Intervention in the SFA is challenged by myriad extreme biomechanical forces, and it is common to encounter heavy calcification, which may lead to elastic recoil and flow-limiting dissection after angioplasty alone. Early-generation metal stents were designed to overcome recoil and dissection but often fatigued and fractured within the hostile environment of the adductor canal. A more recent generation of nitinol stents has proven more durable but not immune to fracture. Even when stent integrity remains intact, devices exert a chronic outward force on the vessel wall, which can act as an irritant and be a barrier to future reintervention. There is no doubt that in-stent restenosis poses a greater technical challenge when attempting revascularization than restenosis after PTA. Because of this, many interventionists prefer to use a stand-alone PTA or DCB strategy. However, this ignores the fact that some form of scaffolding is required in a significant proportion of SFA disease, making it an important part of any discussion about the future. Current stents are imperfect, and in the future, it is suggested that whatever scaffold is developed should be resistant to fracture and kink, move with the artery, not against it, maintain its radial strength, and at the same time, produce little force against the native vessel to cause irritation.

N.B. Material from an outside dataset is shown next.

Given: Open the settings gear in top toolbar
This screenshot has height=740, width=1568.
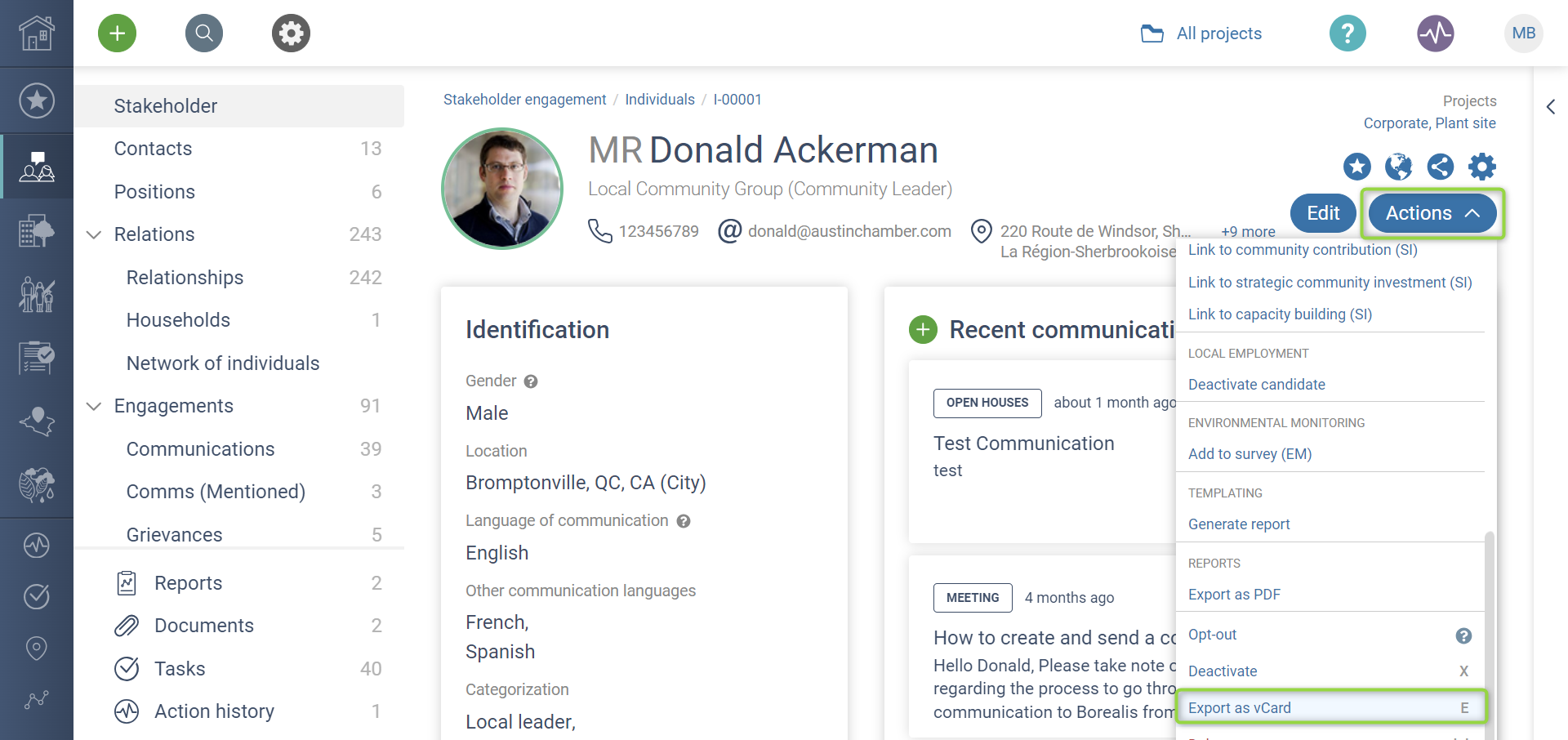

An important lesson learned from the generation of mimetic nitinol stents is that the way they interact with the vessel wall and modify hemodynamic flow has the potential to reduce restenosis and extend durability. The relative success of the BioMimics 3D helical (Veryan Medical) and Supera interwoven nitinol stents (Abbott Vascular) suggests that the design and physical properties will play a greater role in future scaffold technology than what has been considered in the past.

The treatment of lower extremity arterial disease is often led by experiences in coronary artery disease, which provide insight into future technology applications. In the coronary arteries, drug-eluting bioresorbable scaffolds have demonstrated efficacy in large randomized trials. This generation of scaffold has clinical outcomes similar to the best metal DESs with several advantages related to their dissolution properties. Once resorbed, they stabilize the blood vessel wall and facilitate a return of normal contractile function. Moreover, they minimize artefact on cross-sectional imaging (CT and MRI), permit future reintervention or surgery when required, and may reduce late thrombotic events. Early drug-eluting bioresorbable scaffold trials in the SFA have shown promise, and this is likely to be an area for future development.

The ideal device for use in the SFA would include a combination of the features that have led to improvement and success with current devices. It would incorporate an antiproliferative drug coating and provide scaffolding to treat recoil and dissection, before being gently reabsorbed back into the body to leave behind an arterial wall resistant to neoatherosclerosis, and have the ability to contract. The concept of a drug-eluting bioresorbable vascular scaffold with high resistive radial strength and swirling flow characteristics may provide a future for the SFA that addresses all of its unmet needs.